Please copy out the full listing that follows exactly; no picture belongs in the copy.

=====

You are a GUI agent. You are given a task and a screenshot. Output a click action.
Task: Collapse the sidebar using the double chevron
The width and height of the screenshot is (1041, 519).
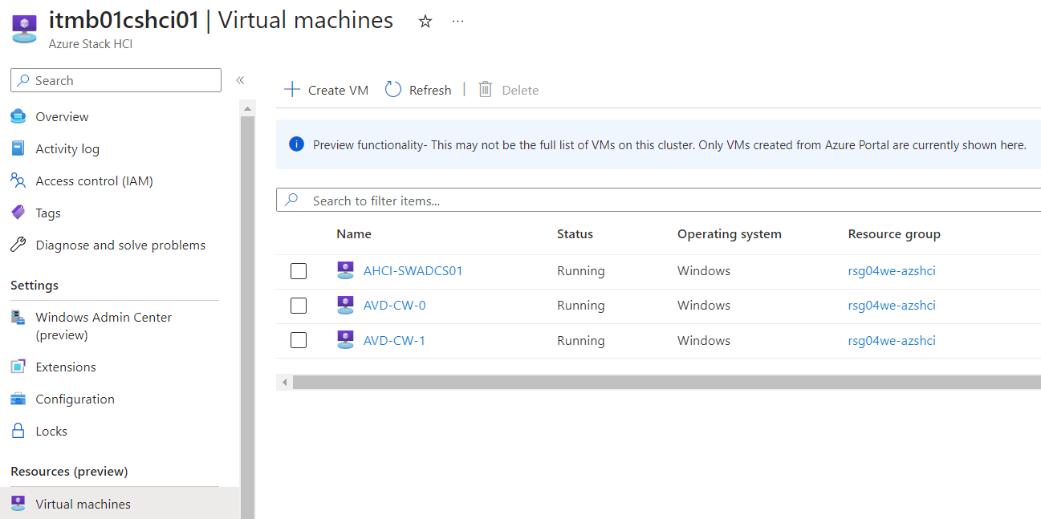pos(240,80)
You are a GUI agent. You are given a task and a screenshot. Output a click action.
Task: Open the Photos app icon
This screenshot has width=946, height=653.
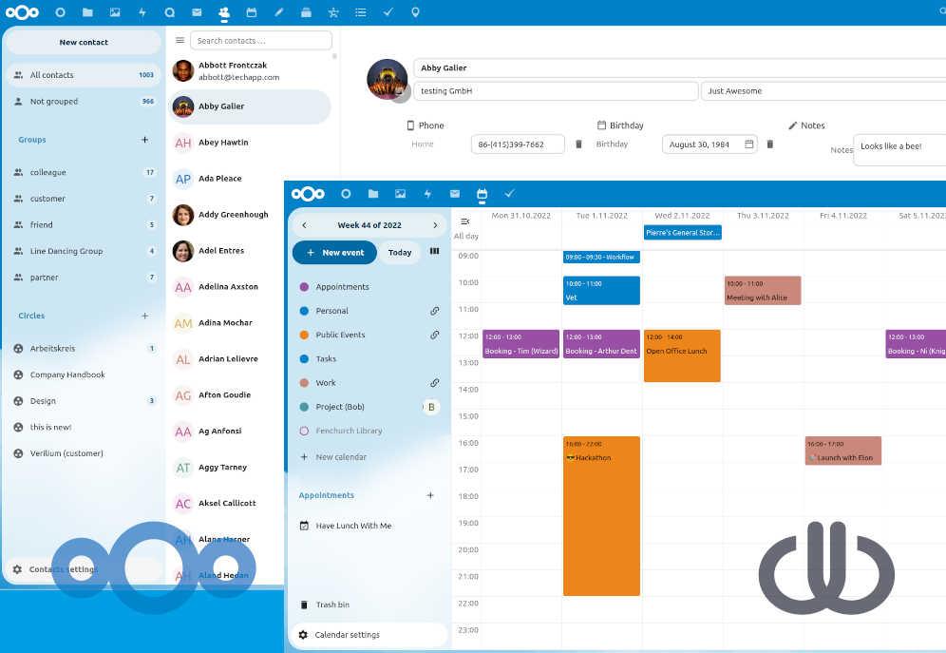coord(115,12)
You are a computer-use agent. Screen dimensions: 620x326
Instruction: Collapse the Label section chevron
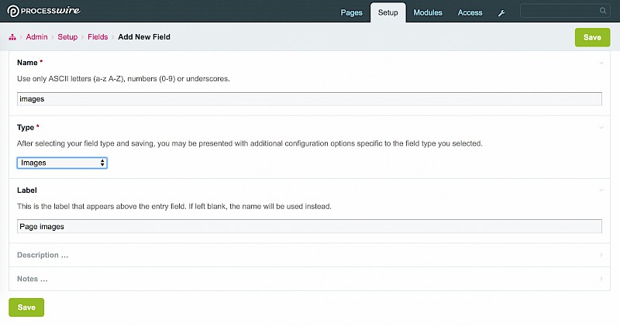[x=601, y=190]
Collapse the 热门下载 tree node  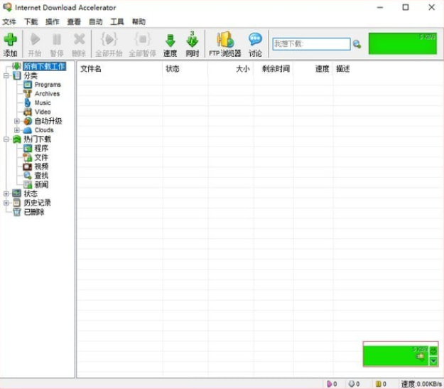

=====

The completed task:
You are a GUI agent. You are given a task and a screenshot. Output a click action.
Task: Collapse the sidebar using the double chevron
The width and height of the screenshot is (1041, 519).
pos(240,80)
You are a GUI agent. You are given a task and a screenshot. Output a click action.
Task: Open the Photos app icon
This screenshot has width=946, height=653.
coord(115,12)
You are a computer-use agent. Screen dimensions: 620x326
Instruction: Collapse the Label section chevron
[x=601, y=190]
Collapse the 热门下载 tree node  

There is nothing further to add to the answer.